Thursday, December 8, 2011
Even the dance floor has a glass cieling
Even in social dancing, a man has his pick of any woman he likes. Women don't have exactly the same options. Of course, it is the 21st century, so if women want to dance, they should be able to ask, right? In theory yes, but when the ratio is so imbalanced, there may not even be anyone to ask!
Old fashioned or not, it's extremely demoralizing for a woman if she always has to do the asking. She sees all the "hot" chicks, who may not even be good dancers, get snatched up every song, never waiting even a moment for a guy to ask her to dance. Meanwhile, the observer waits as long as an hour for a guy to ask her to dance. So, she waits, every minute her self esteem plummeting exponentially.
She knows it's not because of the guys' shyness because she sees them asking all those other women. If she's new, she may not be savvy to the unspoken snobbery that sometimes occurs (some people will only dance with people they know). If she's not new, it's all the more demoralizing. Is she too ugly? Is she too fat? Is she too old? Is she unsexy? Is her outfit wrong? Is she a terrible dancer? Is there some awful rumor going around about her? All of these thoughts catapult themselves against her confidence. A gal can only take so much bombardment before she breaks down.
Argue all you want about how her fate is in her own hands and if she wants to dance, she should ask the guys (though not sure how that works when there aren't any), but everyone knows how hurtful it is to be picked last or to never be picked at all, especially when you're not picked for superficial reasons. Yeah, yeah, it's her fault for not having confidence. Way to blame the victim. Besides, it's tough to have confidence when you're always beaten down. It's funny, combating bullying is all the rage these days because it hurts kids' self esteem so dramatically, but I guess when you grow up, how others treat you doesn't matter.
But I digress.....
Even gorgeous women who do get asked to dance all the time are at a disadvantage. If a woman, skilled or not, hot or not, wants to take her dance skills up a notch she will usually find herself incredibly frustrated at her inability to find a solid dance partner. Men are already at a premium, and men who want to dance in shows and competitions are even higher dollar. There are only a handful of them and most of them have partners already. If they don't, they are extremely picky about whom they'll consider.

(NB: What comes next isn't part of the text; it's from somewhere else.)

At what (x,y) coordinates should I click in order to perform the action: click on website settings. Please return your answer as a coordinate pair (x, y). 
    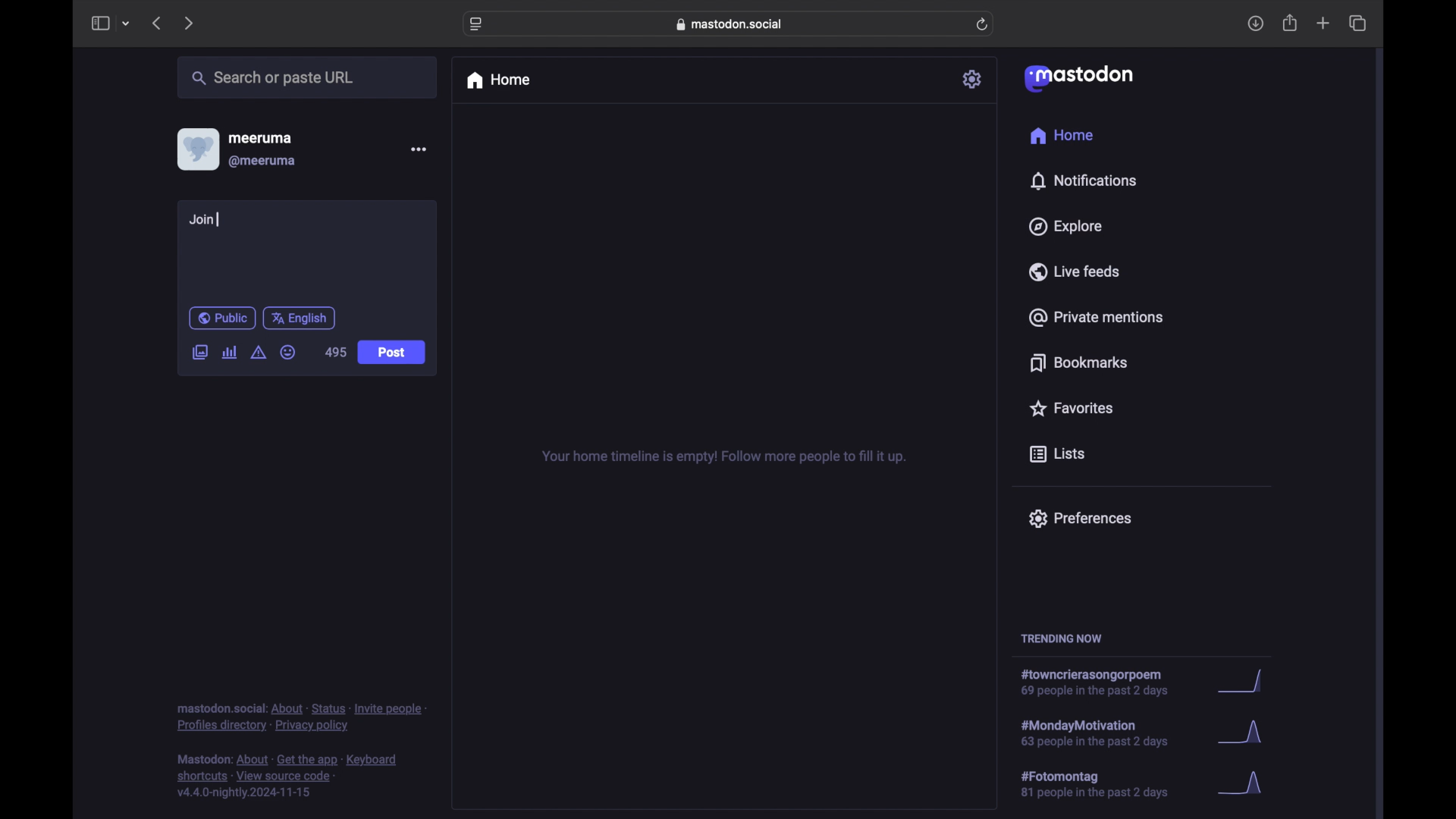
    Looking at the image, I should click on (478, 24).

She could also consider hiring a male dance instructor for pro-am competitions, but that costs quite a pretty penny. On average, private lessons cost anywhere from $75 up to $300. A pro-am instructor will want to practice at least twice a week, if not more. Unless the instructor owns a studio, then you'll also have to pay for floor fees in order to practice. Next, comes the competition, for which you pay registration. At first glance that one aspect might seem cheap. Some of them are as low as $25, but this is PER DANCE. Just like in other sports, there are "heats." You may have to participate in 10 heats, which means $250 more to cough up. We won't even talk travel costs, hotel stays, shoes, and costumes.
Maybe she can afford a few private lessons, even if they are between $75 and $300. She'll be happy because she'll have the attention and criticism she needs to become a better dancer, but then what? It's not like her instructor is going to dance with her in shows and competitions. It also doesn't solve the lack of partner problem. At best, she can take her newly found skills out on the social dance floor with her, but she won't be dancing with many people who are at the same level as her instructor. Like any other skill, use it or lose it.
For a much lower price than the two above, she can try a performance team. Lots of dance companies/instructors have performance teams that do a few shows for several local dance studios and socials. Some may travel out of state, some may not. She's still paying for the lessons and the floor fees, but with all the other couples on the team, the cost is significantly reduced. This is probably her best option. She will still learn a lot and will still get to do a few shows, but it still won't be a competition. If it's a competition she wants, then it's going to be a long, arduous journey.
All of these factors combined can leave some women extremely embittered to the point that they give up dancing altogether. Others stick with social dancing, all the while wishing they could do competitions and shows, but knowing the never will. It's a sad state of affairs and there is almost no remedy.
It's not to say that women get no satisfaction out of simply dancing socially. Most of them do. Shows and competitions aren't even in those women's minds. For the ladies that are looking for these opportunities and started somewhere after age 7, good luck to you!